The number of points in the point sets is different.
Also remember that the order in which we write down the points should not matter: Comparing to the point set [(0,0), (1,1), (2,2)] should yield the same result as comparing to the point set [(2,2), (0,0), (1,1)].
My approach is to compare point sets via their Hausdorff distance:
def hausdorff(A, B):
def dist_point_to_set(x, A):
return min(np.linalg.norm(x - a) for a in A)
def dist_set_to_set(A, B):
return max(dist_point_set(a, B) for a in A)
return max(dist_set_to_set(A, B), dist_set_to_set(B, A))
3. Predicting via k-nearest neighbors and averaging
We now have a notion of distance between point sets.
This makes it possible to use k-nearest neighbors classification:
Given a test point set, we find the k point sets in our training sample that have the smallest Hausdorff distance relative to the test point set, and obtain their labels.
Now comes the second problem: How do we turn these k labels into a prediction for the test point set? I took the simplest approach: average the labels and predict the point in the test point set that is closest to the average.
def predict(x, num_neighbors):
# Find num_neighbors closest points in X_train.
distances_to_train = np.array([hausdorff(x, x_train) for x_train in X_train])
neighbors_idx = np.argpartition(distances_to_train, -num_neighbors)[-num_neighbors:]
# Get labels of the neighbors and calculate the average.
targets_neighbors = y_train[neighbors_idx]
targets_mean = sum(targets_neighbors) / num_neighbors
# Find point in x that is closest to targets_mean and use it as prediction.
distances_to_mean = np.array([np.linalg.norm(p - targets_mean) for p in x])
closest_point = x[distances_to_mean.argmin()]
return closest_point
4. Testing
Everything is in place to test the performance of our algorithm.
num_neighbors = 70
successes = 0
for i, x in enumerate(X_test):
print('%d/%d' % (i+1, n_test))
prediction = predict(x, num_neighbors)
successes += np.array_equal(prediction, y_test[i])
For the given decision function and num_neighbors = 70, we get a prediction accuracy of 84%.
This is not terribly good, and it is of course specific to our decision function, which seems fairly easy to predict.
To see this, define a different decision function:
decision_function_maxaverage(sample):
avgs = (sample[:, 0] + sample[:, 1]) / 2
return sample[norms.argmin()]
Using this function via dec_fun = decision_function_maxaverage brings down prediction accuracy to 45%.
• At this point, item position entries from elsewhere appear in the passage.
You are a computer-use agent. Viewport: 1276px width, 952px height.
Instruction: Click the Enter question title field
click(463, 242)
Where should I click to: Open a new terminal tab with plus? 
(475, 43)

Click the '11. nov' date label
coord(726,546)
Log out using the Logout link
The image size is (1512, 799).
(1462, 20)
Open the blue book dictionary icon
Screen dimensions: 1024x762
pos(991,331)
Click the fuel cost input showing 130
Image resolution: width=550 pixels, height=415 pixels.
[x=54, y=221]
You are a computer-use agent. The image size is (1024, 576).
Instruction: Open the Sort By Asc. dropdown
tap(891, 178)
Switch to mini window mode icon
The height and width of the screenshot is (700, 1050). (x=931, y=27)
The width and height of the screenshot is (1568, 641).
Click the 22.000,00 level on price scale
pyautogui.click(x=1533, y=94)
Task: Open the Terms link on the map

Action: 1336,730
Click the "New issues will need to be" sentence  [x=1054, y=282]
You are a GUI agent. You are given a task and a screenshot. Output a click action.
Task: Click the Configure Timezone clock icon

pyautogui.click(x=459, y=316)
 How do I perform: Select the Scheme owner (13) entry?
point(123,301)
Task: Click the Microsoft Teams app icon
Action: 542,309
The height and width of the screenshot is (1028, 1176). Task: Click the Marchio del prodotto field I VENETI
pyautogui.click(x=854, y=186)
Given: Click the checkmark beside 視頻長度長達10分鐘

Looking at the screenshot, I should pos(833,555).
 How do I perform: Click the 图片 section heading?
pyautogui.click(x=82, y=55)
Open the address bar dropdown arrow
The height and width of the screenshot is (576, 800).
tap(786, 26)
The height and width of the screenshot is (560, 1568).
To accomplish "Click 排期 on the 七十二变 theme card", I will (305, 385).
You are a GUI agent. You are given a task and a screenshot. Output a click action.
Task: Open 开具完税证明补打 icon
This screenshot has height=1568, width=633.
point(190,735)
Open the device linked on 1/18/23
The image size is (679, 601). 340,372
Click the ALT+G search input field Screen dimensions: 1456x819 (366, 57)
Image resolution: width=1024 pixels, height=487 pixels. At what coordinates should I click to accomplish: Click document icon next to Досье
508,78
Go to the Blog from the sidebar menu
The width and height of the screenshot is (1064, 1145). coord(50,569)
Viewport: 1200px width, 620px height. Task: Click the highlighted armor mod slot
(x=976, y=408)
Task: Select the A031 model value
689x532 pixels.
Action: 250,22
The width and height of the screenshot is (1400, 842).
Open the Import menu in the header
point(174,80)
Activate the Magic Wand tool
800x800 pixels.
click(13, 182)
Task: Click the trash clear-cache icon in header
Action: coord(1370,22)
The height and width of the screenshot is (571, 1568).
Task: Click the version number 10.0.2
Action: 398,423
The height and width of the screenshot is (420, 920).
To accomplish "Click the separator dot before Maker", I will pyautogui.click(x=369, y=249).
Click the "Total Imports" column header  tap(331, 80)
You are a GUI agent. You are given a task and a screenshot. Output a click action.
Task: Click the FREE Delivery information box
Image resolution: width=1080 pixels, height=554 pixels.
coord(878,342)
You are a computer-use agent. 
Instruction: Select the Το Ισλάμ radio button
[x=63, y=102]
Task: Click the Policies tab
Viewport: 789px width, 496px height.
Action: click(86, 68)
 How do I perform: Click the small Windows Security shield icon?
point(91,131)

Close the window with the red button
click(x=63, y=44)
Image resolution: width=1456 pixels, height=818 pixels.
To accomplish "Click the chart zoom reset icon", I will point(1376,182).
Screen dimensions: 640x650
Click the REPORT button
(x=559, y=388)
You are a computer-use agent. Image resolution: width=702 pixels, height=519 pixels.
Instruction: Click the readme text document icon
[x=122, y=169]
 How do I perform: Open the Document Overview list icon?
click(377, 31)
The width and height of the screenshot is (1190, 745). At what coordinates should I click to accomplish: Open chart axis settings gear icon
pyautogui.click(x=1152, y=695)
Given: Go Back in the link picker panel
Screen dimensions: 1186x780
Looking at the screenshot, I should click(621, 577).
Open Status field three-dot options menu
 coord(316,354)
This shows how important it is to think about the decision rules that generate your labels. If you have an idea why people choose certain points, this will help you find the best algorithm.
Some ways to improve this algorithm: (1) Use a different distance function instead of Hausdorff distance, (2) use something more sophisticated than k-nearest neighbors, (3) improve how the selected training labels are turned into a prediction.